The inspectors completed three samples.

b. Findings

No findings of significance were identified.

OTHER ACTIVITIES

4OA1 Performance Indicator Verification

a. Inspection Scope

Cornerstone: Emergency Preparedness

The inspector reviewed licensee evaluations for the three emergency preparedness cornerstone performance indicators of Drill and Exercise Performance, Emergency Response Organization Participation, and Alert and Notification System Reliability for the period from October 1, 2005, through June 30, 2006. The definitions and guidance of NEI 99-02, Regulatory Assessment Indicator Guideline, Revision 3, and Emergency Planning Staff Guideline 20, NRC Performance Indicators, Revision 10, were used to verify the accuracy of the licensees evaluations for each performance indicator reported during the assessment period.
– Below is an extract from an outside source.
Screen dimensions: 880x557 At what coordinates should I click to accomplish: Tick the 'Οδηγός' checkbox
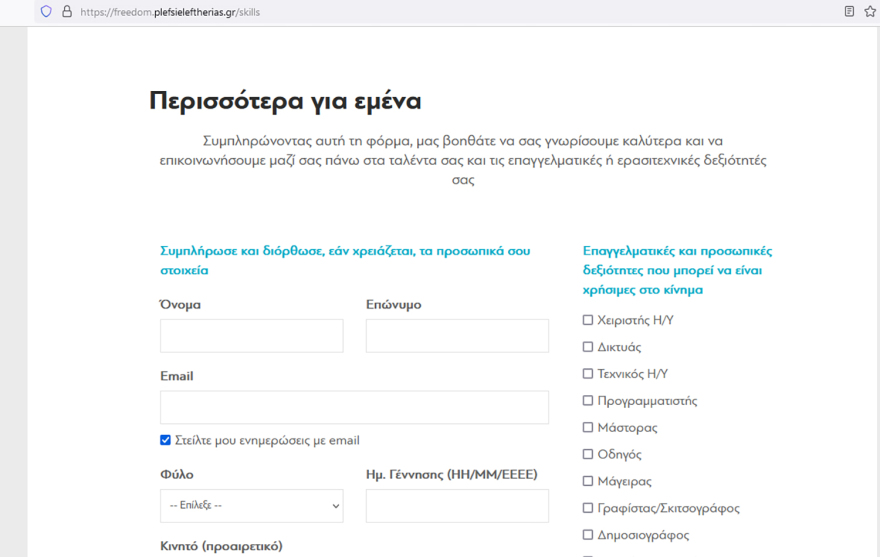tap(588, 454)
The inspector reviewed a 100 percent sample of drill and exercise scenarios and licensed operator simulator training sessions, notification forms, and critique records associated with training sessions, drills, and exercises conducted during the verification period. The inspector reviewed the qualification, training, and drill participation records for a sample of 10 emergency responders. The inspector reviewed alert and notification system testing procedures, maintenance records, and a 20 percent sample of siren test records. The inspector also reviewed other documents listed in the attachment to this report.

The inspector completed 3 samples during the inspection.

b. Observations No findings of significance were identified.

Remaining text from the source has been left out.